++++ Trecho do documento
Na semana passada saiu um artigo no NYT sobre a descoberta de um novo tipo de branco. O branco perfeito, dizem.
Também na semana passada vi um documentário da BBC sobre o Branco na História da Arte, parte de uma triologia em que entram também o Azul e o Dourado.
Nos meses que passaram, tivemos acaloradas discussões sobre a
temperatura dos brancos e dos cinzas das paredes da nossa casa nova.
A cor é um assunto sensível. Sensível mesmo, no sentido em que, está ligado a um dos cinco sentidos. Mas também porque, tal como nem toda a gente tem a mesma sensibilidade aos cheiros, por exemplo, também nem toda a gente consegue ver tonalidades de cinza, azul, violeta, creme, amarelo, num aparente só-branco.
++++++++
++++ Dados fornecidos
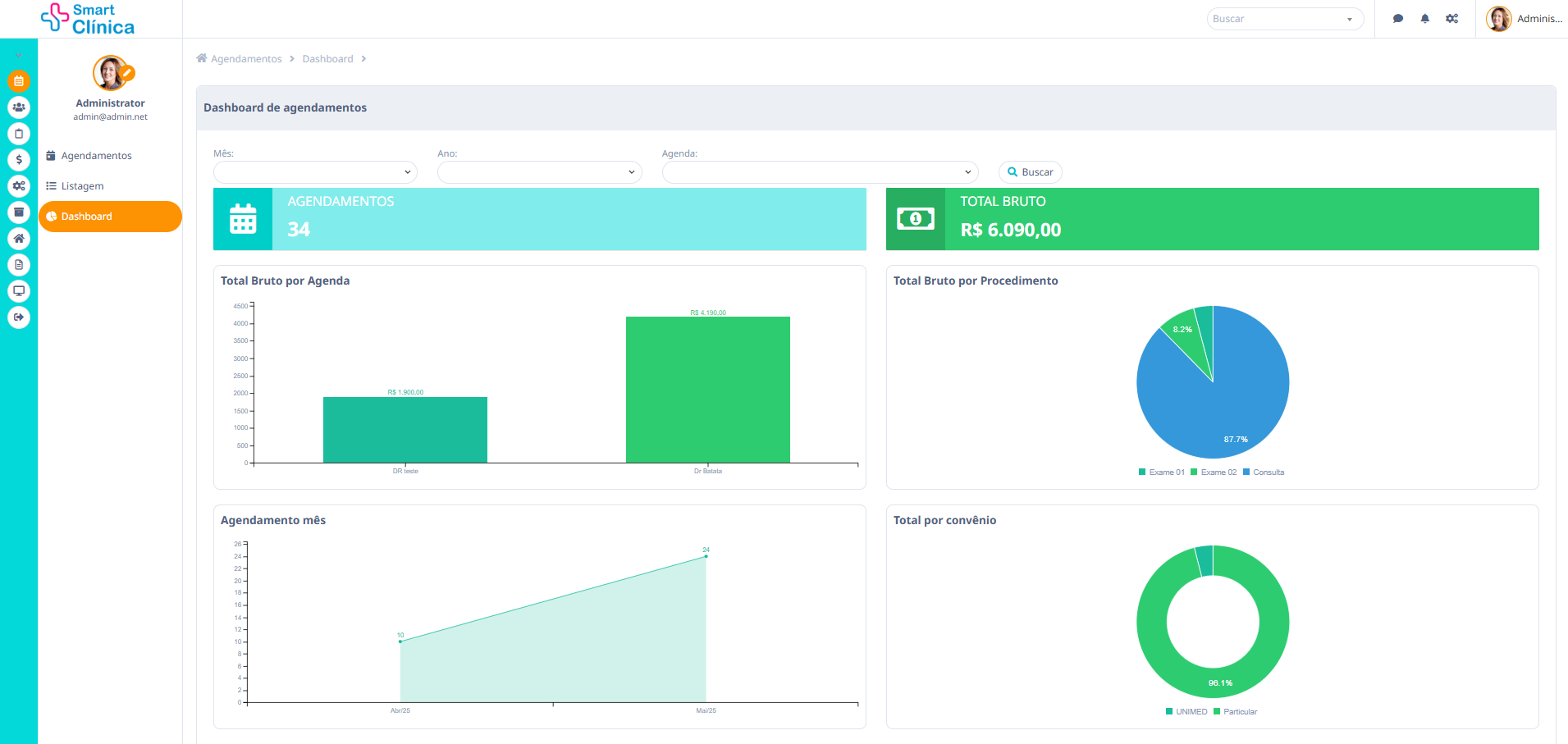Open the Mês dropdown
The height and width of the screenshot is (744, 1568).
[314, 172]
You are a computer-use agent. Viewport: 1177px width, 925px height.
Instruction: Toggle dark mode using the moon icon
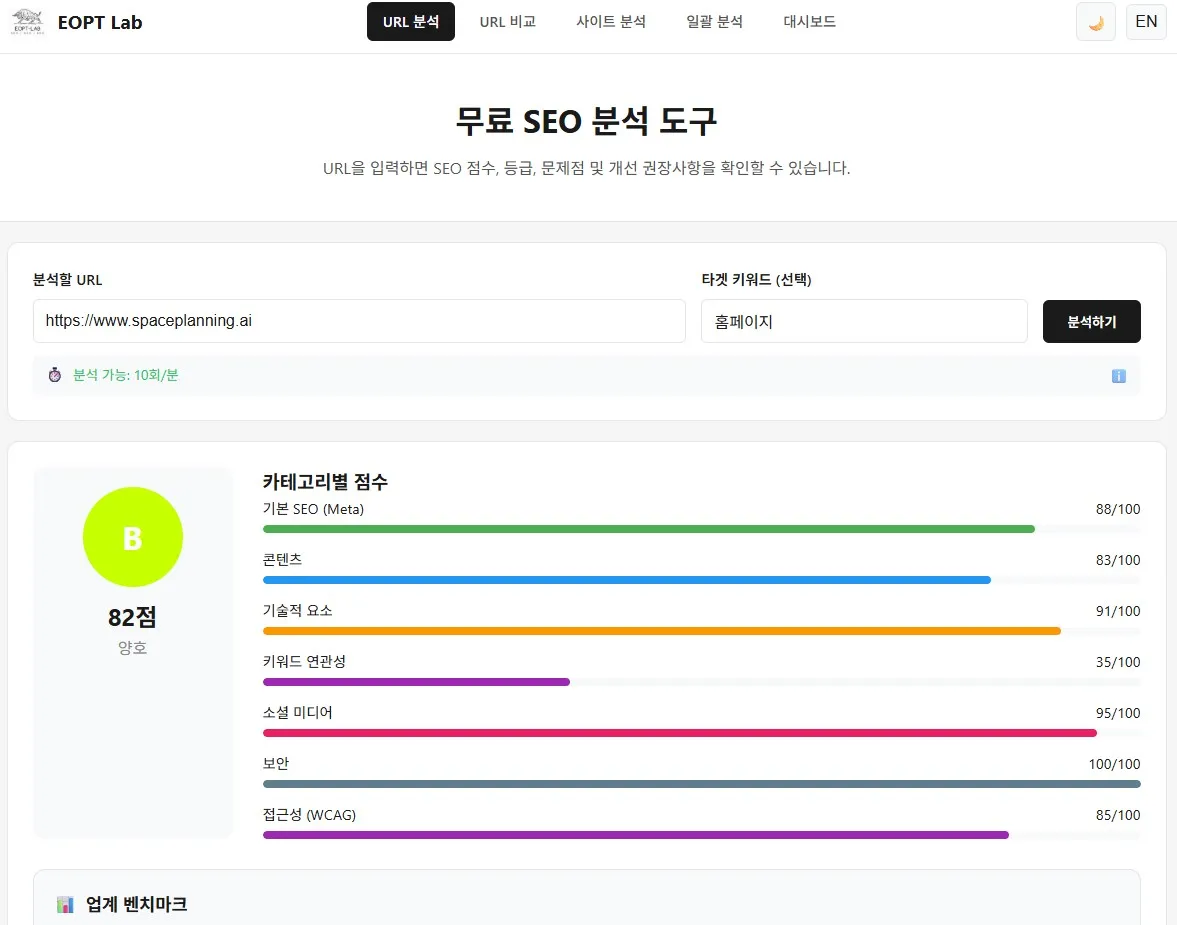[1095, 21]
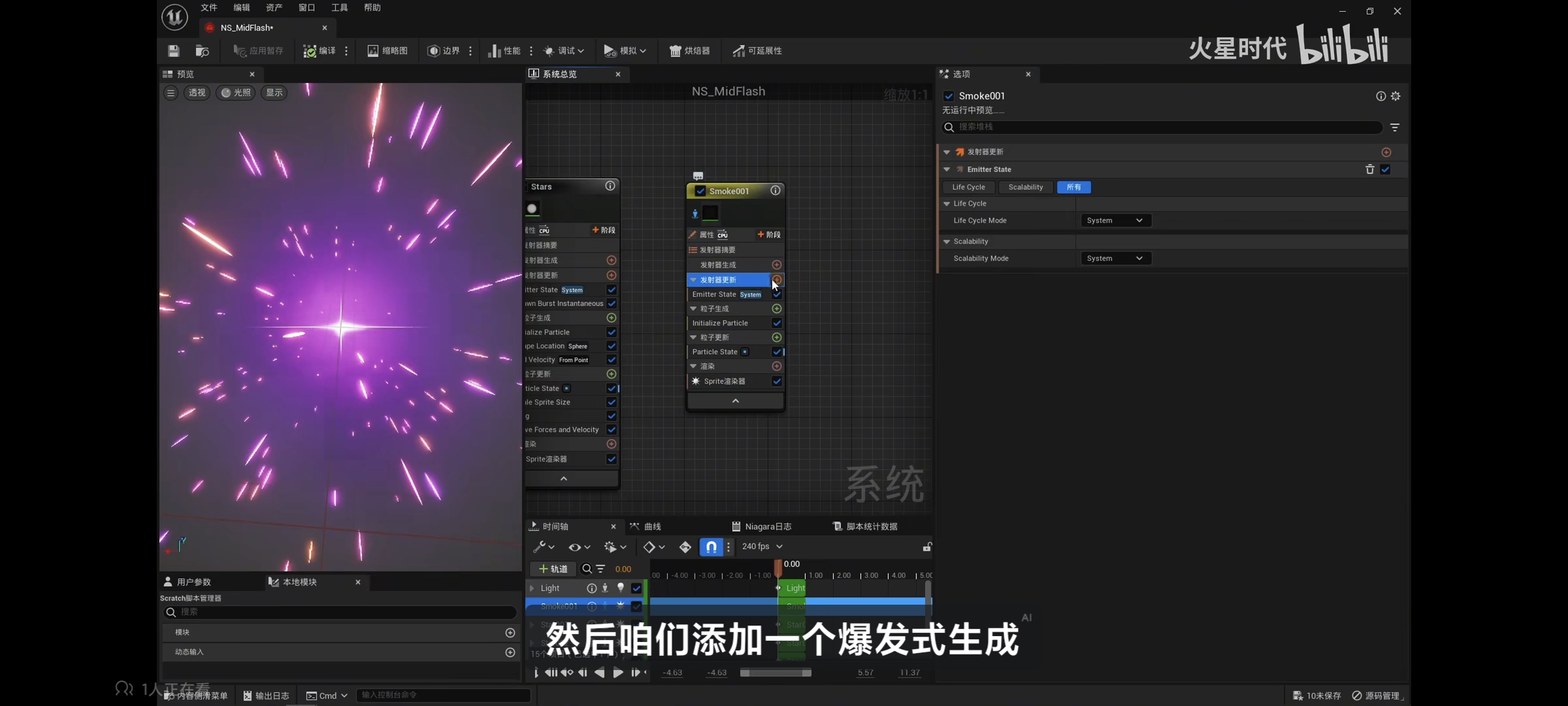Viewport: 1568px width, 706px height.
Task: Open the 文件 menu
Action: coord(208,7)
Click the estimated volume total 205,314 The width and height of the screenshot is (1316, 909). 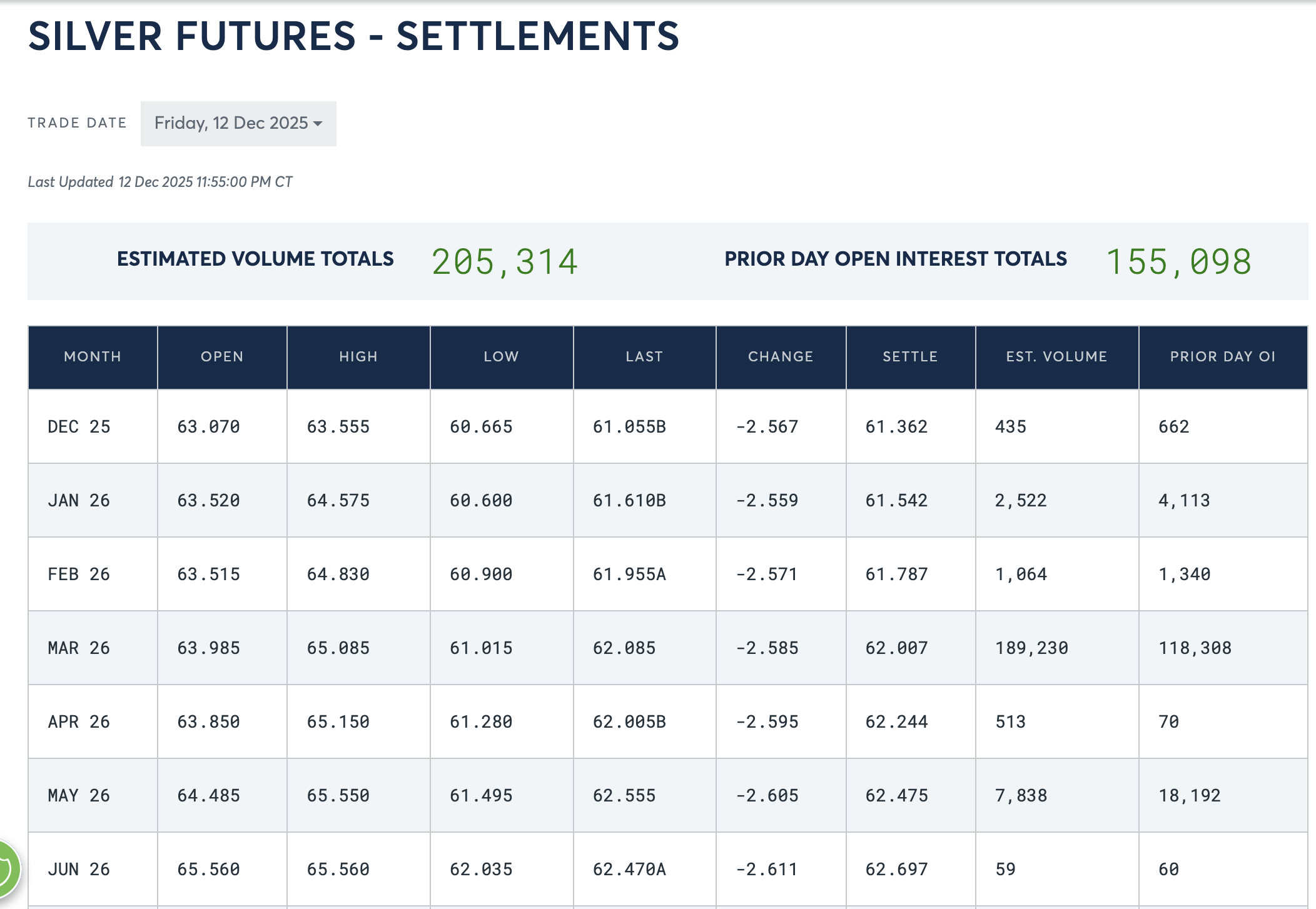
++++++++
» Instrução A: Atualize as linhas desde a que contém "You are a computer-use" até a última, ambas incluídas, trocando "moon icon" por "sun icon" e mantendo todo o resto igual; deixe as imagens fora da resposta.
» Instrução B: Escreva a continuação do texto sobre a cor branca a partir de onde ele termina.
O texto e as linhas são materiais independentes entre si.

» Resposta A:
You are a computer-use agent. Viewport: 1177px width, 925px height.
Instruction: Toggle dark mode using the sun icon
[1095, 21]
Viewport: 1568px width, 706px height.
Task: Open the 文件 menu
Action: coord(208,7)
Click the estimated volume total 205,314 The width and height of the screenshot is (1316, 909). 

» Resposta B:
Já esta semana, falava com o B sobre como mais facilmente usaremos a cor para descrever alguém de pele escura do que alguém que seja mais ou menos moreno ou mais ou menos loiro. É claro que as cores são característica distintivas, como as alturas, a gordura ou a cor dos olhos, mas fiquei a pensar se nesse primeiro instinto de referir a cor da pele negra mais rapidamente do que outros tons de pele (chamando por isso a raça à questão), poderiam existir laivos de reminiscência racistas.
A cor é um assunto sensível, dizia. E a cor de pele é um não-assunto que é um grande assunto, ainda. E o politicamente correto é muitas vezes tão inimigo de uma normalidade como o politicamente incorreto — no pior sentido do termo.
A propósito de uma recente curadoria no LU.CA para acompanhar o espetáculo Bianca e o Ciclo sobre o Racismo, um dos livros que escolhi foi o que hoje ponho aqui na prateleira.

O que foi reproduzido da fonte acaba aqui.